James clearly had a ball writing Henrietta. With apologies to James scholars, I can’t help but wonder if he was using her as a vehicle to poke fun at himself. The name is a flag, of course. And then there are her incessant efforts to report on “the inner life,” which becomes a kind of running joke throughout the novel: Henrietta’s ideas about the “inner life” are already set, we “the reader” understand, but she must pin down examples. She must poke about the English estates and the lives of their inhabitants. James plumbed his own society, the dramas (or types of dramas) played out in his own circles, for his novels: to peel back the “inner” life” for real was his literary calling. But of course at times—as for any writer—it felt ridiculous, futile, intrusive. The opportunity for gentle, though exuberant, mockery afforded by Henrietta must have been a welcome release.

(For a magnificent exploration of all that, even if you aren’t a James fan—and especially if you are a writer—read Colm Toibin’s The Master, a novel based on James’ life, a real digging down into the unsettling aspects of the author’s toil and trade. Click here for the Guardian review.)

Such is my theory. Henrietta is brilliant in that she’s both a break from all that painstaking psychic excavation—and with James as guide it can be remarkably painstaking—while at the same time a key source of revelation. The only forthright, trustworthy character in the novel, Henrietta is blunt and intrusive, at times hilariously lacking tact, and thus a caricature of a “modern woman” that I am willing to bet sets some feminist scholars teeth on edge. She exudes guts and principal; she’s without guile, and is the one person in Isabel’s life who cares about her without self-interest.

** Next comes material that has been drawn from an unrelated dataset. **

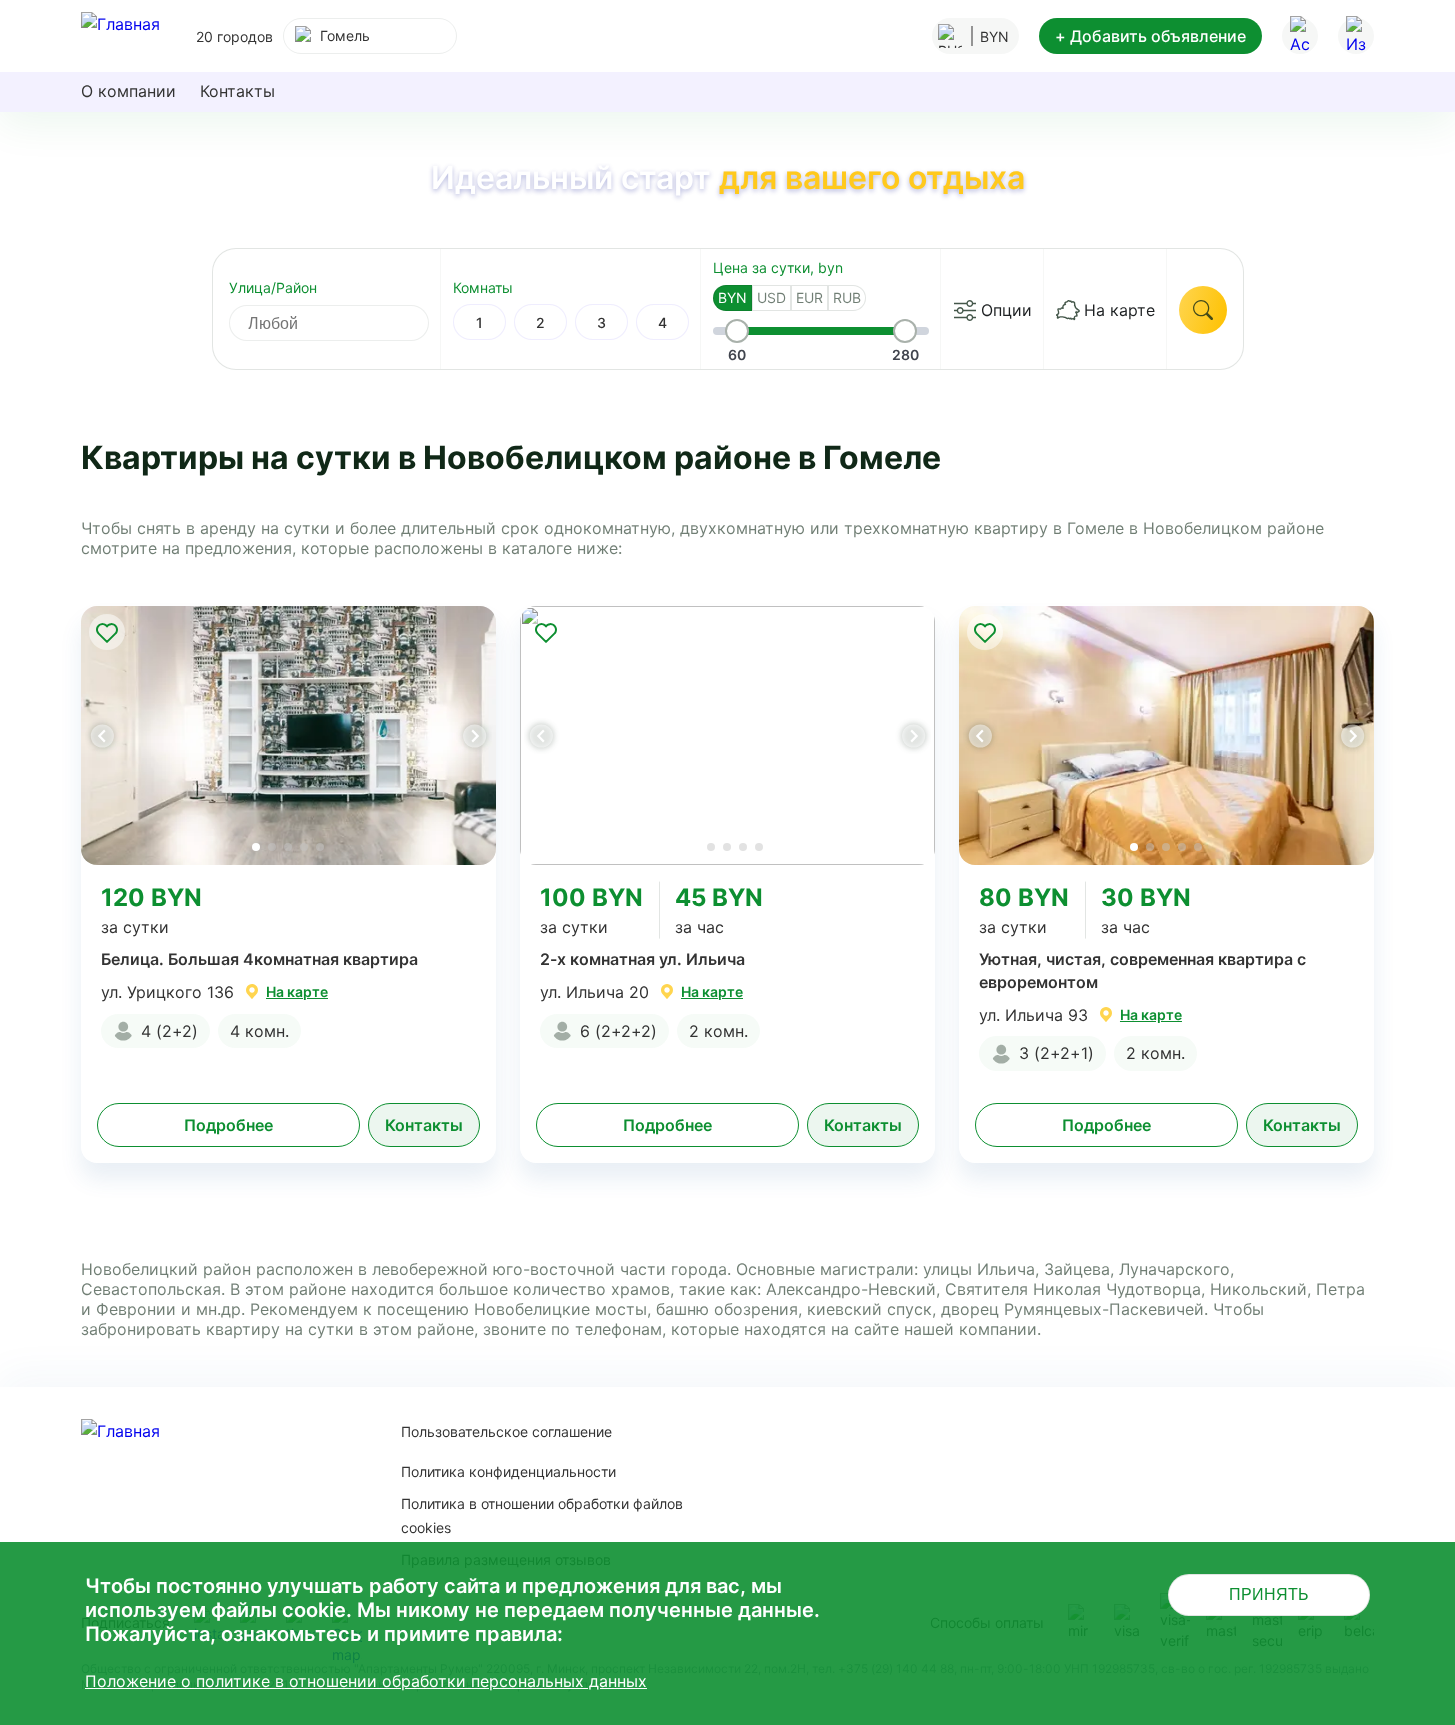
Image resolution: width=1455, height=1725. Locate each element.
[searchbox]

Henrietta was on the hunt. As was James. As am I. (And I daresay I can be just as awkward and cringe-worthy as she.) Nowadays, nobody I know needs the cover of being a “literary woman” to follow her nose, to explore the world. However, there are far too many women I don’t know directly, women in oppressive societies—and in restrictive circumstances right here in contemporary Canada—for whom no “literary woman” guise would help. I can’t read or write, pursue any autonomous endeavour, without my thoughts shifting the way of those women, without anger bubbling—and simmering equally on behalf of women in times past, the Isabels reduced to looking upon the bold, unusual Henriettas with admiration.

I was happy and lucky when I read Portrait of a Lady, a new mother in the throes of all that entails. I was also desperate. Desperate to engage my mind while my body was doing its work, while I was kept stationary for lengthy stretches, sating the baby’s hunger. James brought me England and Rome and Henrietta, in all her shimmering certainty. Her usefulness. The book led me out of the living room and my own ordinary dramas and duties while also bringing what was before me into sharp relief: exactly how, I don’t know, but the one effect makes the other possible. A good read leaves me both rinsed and brimming. It was important to find that hadn’t changed, though so much else had. It is no great discovery, yet it is a discovery, each time it happens: The book is a gateway. A literary woman can go anywhere.